● Brief
Retype the items word for word, from the very first line down to and including the line that contains "pyautogui.click(x=290, y=119)".

_ _ _

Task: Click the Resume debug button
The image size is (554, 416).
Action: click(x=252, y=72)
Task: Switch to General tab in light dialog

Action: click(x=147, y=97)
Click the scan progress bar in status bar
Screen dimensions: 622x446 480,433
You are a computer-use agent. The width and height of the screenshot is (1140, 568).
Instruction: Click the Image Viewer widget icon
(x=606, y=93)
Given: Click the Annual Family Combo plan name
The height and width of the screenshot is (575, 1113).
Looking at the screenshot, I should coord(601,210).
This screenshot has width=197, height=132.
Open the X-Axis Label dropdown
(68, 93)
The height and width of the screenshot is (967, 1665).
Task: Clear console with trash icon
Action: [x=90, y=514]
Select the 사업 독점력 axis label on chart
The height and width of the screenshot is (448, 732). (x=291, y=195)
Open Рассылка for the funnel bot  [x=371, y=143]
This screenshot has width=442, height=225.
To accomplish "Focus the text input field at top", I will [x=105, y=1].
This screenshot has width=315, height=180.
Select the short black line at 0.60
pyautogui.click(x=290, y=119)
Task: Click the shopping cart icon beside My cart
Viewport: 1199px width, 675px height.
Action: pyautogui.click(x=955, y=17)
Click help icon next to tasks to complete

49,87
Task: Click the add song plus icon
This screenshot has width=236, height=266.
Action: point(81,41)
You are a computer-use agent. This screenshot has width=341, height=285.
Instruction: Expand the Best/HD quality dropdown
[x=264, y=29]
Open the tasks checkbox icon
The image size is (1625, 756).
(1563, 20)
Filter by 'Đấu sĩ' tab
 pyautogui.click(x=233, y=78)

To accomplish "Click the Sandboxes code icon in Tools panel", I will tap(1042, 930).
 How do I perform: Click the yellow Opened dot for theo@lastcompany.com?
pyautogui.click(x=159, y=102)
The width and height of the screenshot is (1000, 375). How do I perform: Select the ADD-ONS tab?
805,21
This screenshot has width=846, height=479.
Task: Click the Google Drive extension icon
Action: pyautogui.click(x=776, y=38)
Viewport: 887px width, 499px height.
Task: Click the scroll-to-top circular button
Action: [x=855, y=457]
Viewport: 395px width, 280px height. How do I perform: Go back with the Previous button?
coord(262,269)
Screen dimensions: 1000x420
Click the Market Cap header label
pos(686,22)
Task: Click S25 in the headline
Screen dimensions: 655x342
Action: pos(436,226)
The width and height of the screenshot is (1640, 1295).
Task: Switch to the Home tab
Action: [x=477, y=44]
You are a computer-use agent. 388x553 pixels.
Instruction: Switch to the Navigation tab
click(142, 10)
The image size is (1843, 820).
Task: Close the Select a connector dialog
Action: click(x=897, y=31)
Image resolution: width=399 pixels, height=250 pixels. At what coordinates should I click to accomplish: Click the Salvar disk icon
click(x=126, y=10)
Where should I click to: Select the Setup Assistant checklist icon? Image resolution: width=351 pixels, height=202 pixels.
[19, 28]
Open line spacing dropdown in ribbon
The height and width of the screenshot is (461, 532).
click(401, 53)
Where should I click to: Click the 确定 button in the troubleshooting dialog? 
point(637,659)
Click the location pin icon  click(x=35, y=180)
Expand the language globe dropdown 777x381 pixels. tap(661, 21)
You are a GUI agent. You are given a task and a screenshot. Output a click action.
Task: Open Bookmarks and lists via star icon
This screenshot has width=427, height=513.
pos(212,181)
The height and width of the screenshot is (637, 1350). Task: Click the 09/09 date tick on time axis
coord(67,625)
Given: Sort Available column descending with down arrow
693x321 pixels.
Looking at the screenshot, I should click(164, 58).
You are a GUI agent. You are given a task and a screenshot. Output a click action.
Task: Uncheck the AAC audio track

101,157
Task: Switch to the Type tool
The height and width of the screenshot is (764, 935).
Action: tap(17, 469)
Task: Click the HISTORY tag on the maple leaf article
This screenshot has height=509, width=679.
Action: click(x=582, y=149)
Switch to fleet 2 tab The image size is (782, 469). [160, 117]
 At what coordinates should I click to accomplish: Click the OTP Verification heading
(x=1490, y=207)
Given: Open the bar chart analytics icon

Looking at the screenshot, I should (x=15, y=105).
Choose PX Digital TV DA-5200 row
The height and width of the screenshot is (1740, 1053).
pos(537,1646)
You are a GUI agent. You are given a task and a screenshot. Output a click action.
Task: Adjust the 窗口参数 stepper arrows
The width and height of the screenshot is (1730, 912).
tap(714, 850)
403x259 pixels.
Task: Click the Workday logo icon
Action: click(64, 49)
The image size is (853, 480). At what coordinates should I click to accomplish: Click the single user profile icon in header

_ _ _

● Output
Task: Click the Resume debug button
The image size is (554, 416).
Action: click(x=252, y=72)
Task: Switch to General tab in light dialog

Action: click(x=147, y=97)
Click the scan progress bar in status bar
Screen dimensions: 622x446 480,433
You are a computer-use agent. The width and height of the screenshot is (1140, 568).
Instruction: Click the Image Viewer widget icon
(x=606, y=93)
Given: Click the Annual Family Combo plan name
The height and width of the screenshot is (575, 1113).
Looking at the screenshot, I should coord(601,210).
This screenshot has width=197, height=132.
Open the X-Axis Label dropdown
(68, 93)
The height and width of the screenshot is (967, 1665).
Task: Clear console with trash icon
Action: [x=90, y=514]
Select the 사업 독점력 axis label on chart
The height and width of the screenshot is (448, 732). (x=291, y=195)
Open Рассылка for the funnel bot  [x=371, y=143]
This screenshot has width=442, height=225.
To accomplish "Focus the text input field at top", I will [x=105, y=1].
This screenshot has width=315, height=180.
Select the short black line at 0.60
pyautogui.click(x=290, y=119)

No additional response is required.